start TEXT EXTRACT
If I had to guess, I would say Jennifer’s parents probably reached out to Josh in the past and he denied them like an asshole, and now they really don’t want to do it again. Jennifer’s mom bites the bullet, apologizes, and lets Josh come home with the babies, but it’s a painful ride – Jennifer moans at every bump, and Josh starts whining almost instantly. Every time she cries out it’s easy to remember that she’s only 16 a little baby herself. Once she’s finally settle,d a traditional Hispanic Family Gathering begins, with relatives pouring in. Jennifer’s little brother Antonio is so cute with his little nephews! Of course, Josh gets pissed off with so many loving family members trying to be supportive all up in his baby mama’s face. She should have ONLY HIM!
What is up with all these caveman-y super-possessive families and daddies??? When I have babies I want tons of family and friends and my baby daddy and everything sharing my baby!
To placate Josh, Jennifer agrees to take the babies to his house. At first I wanted these kids to make it work, but now I see Josh really is a tool. On the car ride over, he asks, “Do your parents wipe your ass for you?” When she asks to go home, he calls her a “stupid-ass bitch” and she breaks up with him. You go girl. He starts speeding all over the place. He pulls over to the side of the road and pushes her out, and Josh speeds away with the door still open and the babies still in the car IN THE RAIN! PLEASE CALL THE POLICE!!! Who has custody? I don’t know how these things work! Damnit, you should have given them your last name Jennifer!
end TEXT EXTRACT
start INFORMATION PROVIDED
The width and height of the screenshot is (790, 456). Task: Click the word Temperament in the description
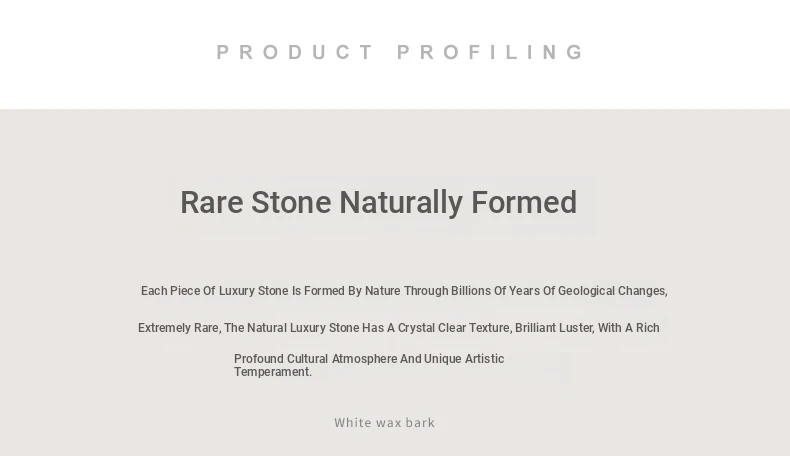click(272, 372)
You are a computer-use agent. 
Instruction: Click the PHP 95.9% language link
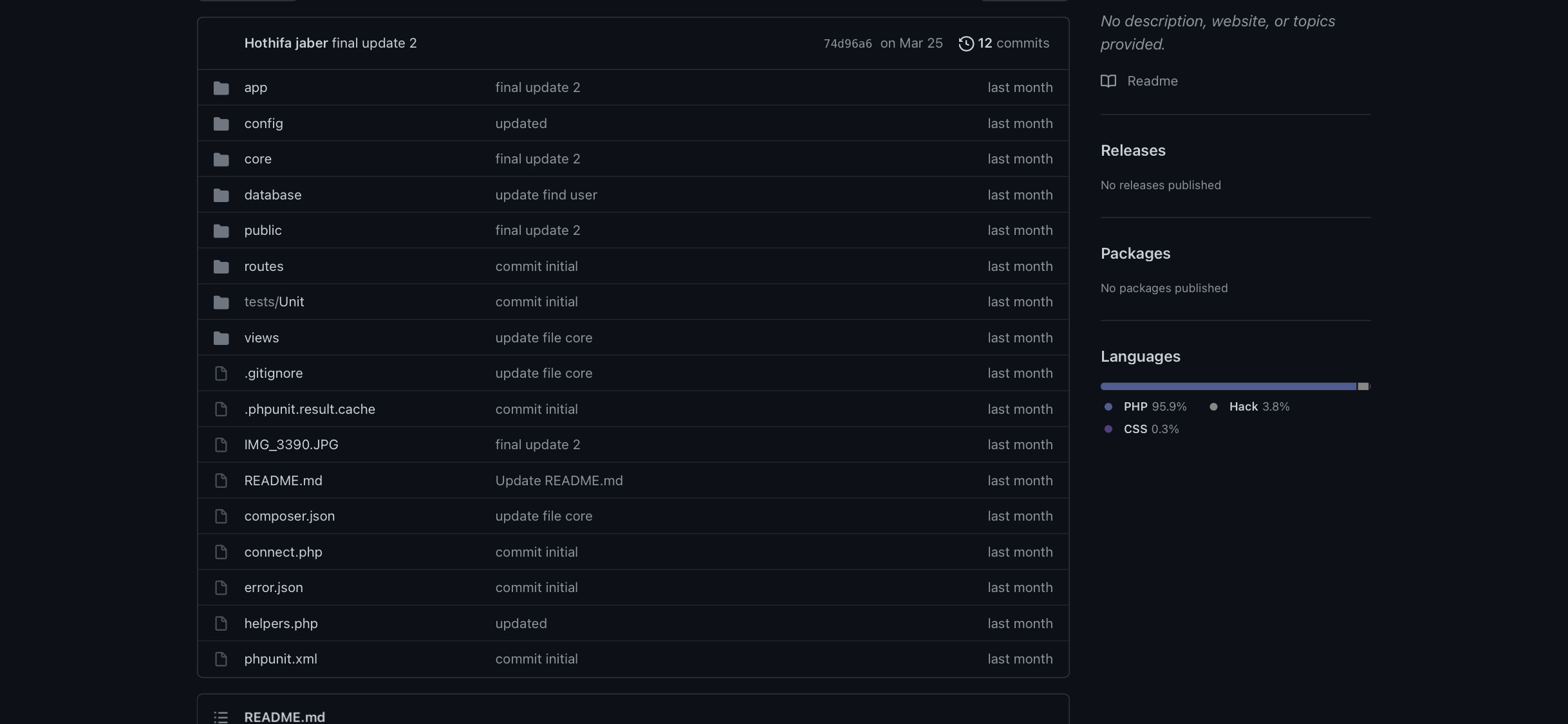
end INFORMATION PROVIDED
> _GIVEN REQUEST A_
Please rewrite the paragraph of the TV recap that begins "To placate Josh" as a shorter version that keeps its main facts.
> _GIVEN REQUEST B_
In the TV recap, what is the name of Jennifer's little brother?
> _GIVEN REQUEST C_
Carry the TV recap forward from its last sentence, in the same voice.

> _WRITTEN REPLY A_
To satisfy Josh, Jennifer agrees to bring the babies to his house, and the recapper now sees him as a tool. In the car he asks whether her parents wipe her ass for her, and when she asks to go home he calls her a "stupid-ass bitch," so she breaks up with him. He speeds, pulls over, pushes her out, and drives off in the rain with the door open and the babies still in the car. The recapper urges someone to call the police, wonders who has custody, and wishes Jennifer had given the babies her last name.

> _WRITTEN REPLY B_
Antonio.

> _WRITTEN REPLY C_
For some reason Josh backs up to where Jennifer is calling her mom on the side of the road and starts throwing her around when she tries to get the kids, which you definitely shouldn’t do to someone with a giant C-section scar! Wow, I can’t believe how quickly this went horribly. Josh is already calling everyone a bitch. Jennifer’s mom shows up and she’s like a vicious little chihuaha trying to get at him. Jennifer calls the police, finally, and they come and take Josh away. (Scroll up to the top for photo evidence!) It’s satisfying, but also really, really sad. The babies are four days old and this relationship is already irrevocably ruined. I hope.
Later, Jennifer is back at her house and rightfully PISSED OFF at Josh, when a relative asks, “What’s going on with your engagement and stuff?” Jennifer hilariously answers “It can go right up his butt.” The rest of the episode features no Josh, who spends a night in jail and apparently can’t see the kids. Jennifer keeps telling the twinnies Noah and Josh Jr. (oops!) that they’ll be okay without a daddy.
I’m so proud of that girl for getting out, and I hope she stays out. Who knew having babies could be so empowering? Maybe she was so submissive nad childlike before and wasn’t really taking care of herself, but the babies made her stand up for herself. After watching Teen Mom, I was expecting these to be Barbara parents, but they were really Randy parents: Not always listened to, but always right. I miss my mommy and I’m so glad she had me when she was 36! Go mommy!
This show always makes me want to go and have babies immediately. I am currently channeling that maternal energy into hamsters. Next week I’ll give you a sweet update about my new Syrian hamster, Herbert. Did you know all Syrian pet hamsters are descended from one female?!?! That’s what I thought.
Update: I watched the aftershow, crossing my fingers that this couple would stay split… but they’re “kinda” back together! NOOOOOOO. She’s waiting for him to ‘change.’ So upset. Bad role model. Girls, don’t watch the after show!
Double Update: TMZ now pictures a bloodied Josh face next to an article about Jennifer punching him in the face. They are having some serious court battles. I know domestic violence is never okay, but… you go girl!